With its polished wooden floors and cosy feel, the Victoria Resort is a welcoming haven at the end of our trip. Rooms are on the small side but are beautifully furnished with antiques and local handicrafts.
Sapa is a much bigger tourist destination than Bac Ha market and inevitably it has a different feel. Expect to be surrounded by grinning, trinket-laden hill tribe girls the moment you step outside, and much of the market here is devoted to souvenirs rather than essential supplies for locals.
Although you could easily spend a couple of days ambling around town, the big drawcard is the chance to get among the scenery and interact with the local people.
The next day we set off for Cat Cat, a small Black Hmong village 3km south of Sapa. The second we emerge from the hotel we’re befriended by a group of Hmong women who pair off so we each have a guide. Their grasp of English varies, but all have mastered the basics: “Where you from?” and “How old are you?”. Particularly important is “You married?” and when I reveal I’m not at the prehistoric age of 37, my companion looks shocked and cries, “Why not?”

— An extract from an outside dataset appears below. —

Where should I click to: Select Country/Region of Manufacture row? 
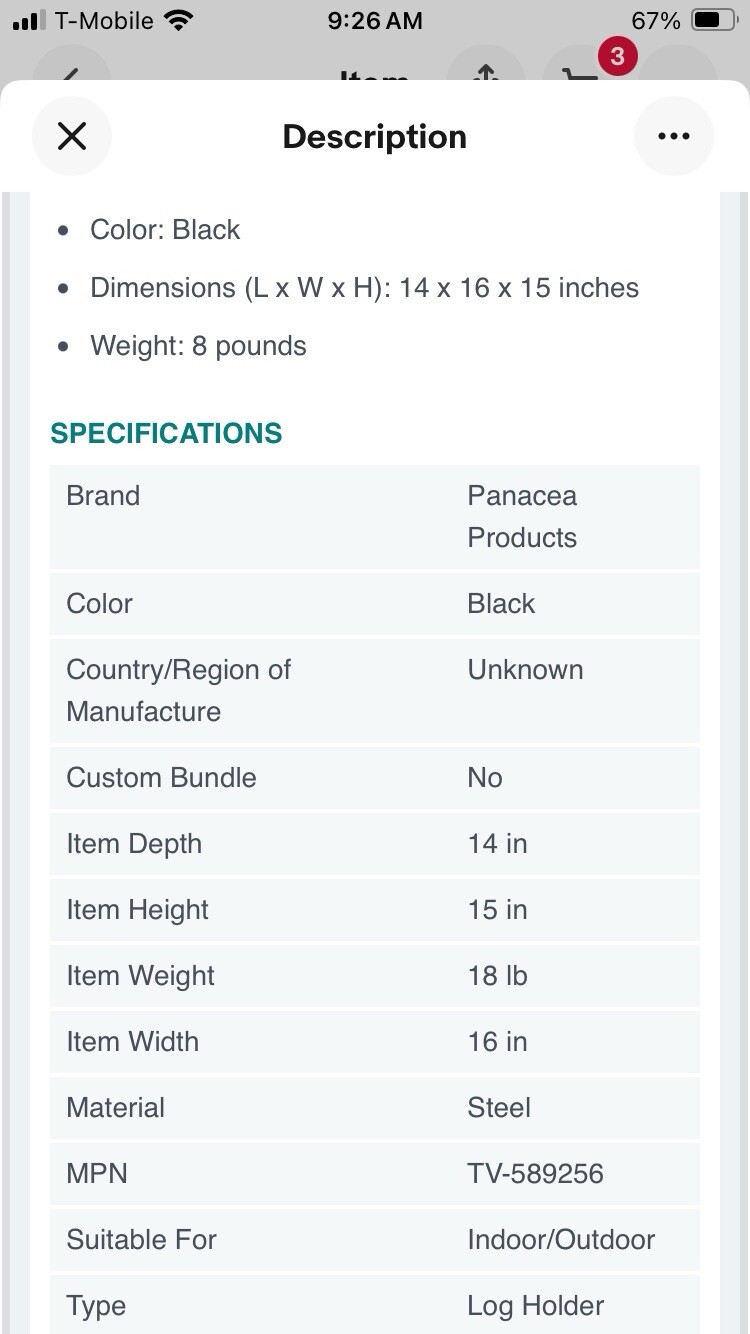(375, 691)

Getting hitched is a serious business around here and the hill tribes engage in some interesting wooing techniques. As recently as a decade ago, men would kidnap girls from a neighbouring village to trial them for marriage. If they got on she’d stay, if they didn’t she’d be returned. Weekly love markets to pair off youngsters were also commonplace, although an unhealthy interest from tourists has all but stamped these out.
The village of Cat Cat comprises simple wooden shacks along a steep path that leads to a waterfall. Many locals have set up stalls outside their houses selling scarfs and jewellery, and gorgeous children chase each other around courtyards.
It’s here that I witness the glance between the affluent city girl and her basket-laden hill tribe counterpart. To be fair, both look equally uncomfortable in the 30-degree heat.
The following day we tackle an even more spectacular trek, starting at the Black Hmong village of Lao Chai and passing through the Giay village of Ta Van as we follow a stream along the valley floor. It’s all camera-happy stuff, but I already know that it’s not what I’ll remember most. The enduring memories will be of those little glimpses I’ve gained of day-to-day life for the minority groups that eke out an existence here.
On the way back to Sapa, we pass two children herding a pair of enormous water buffalo along a ridge. At one stage the giggling little girl clambers on top of one of the animals and lies down while her brother shepherds them along with a stick. It’s about as far away from inappropriate shoes and designer jeans as you can get.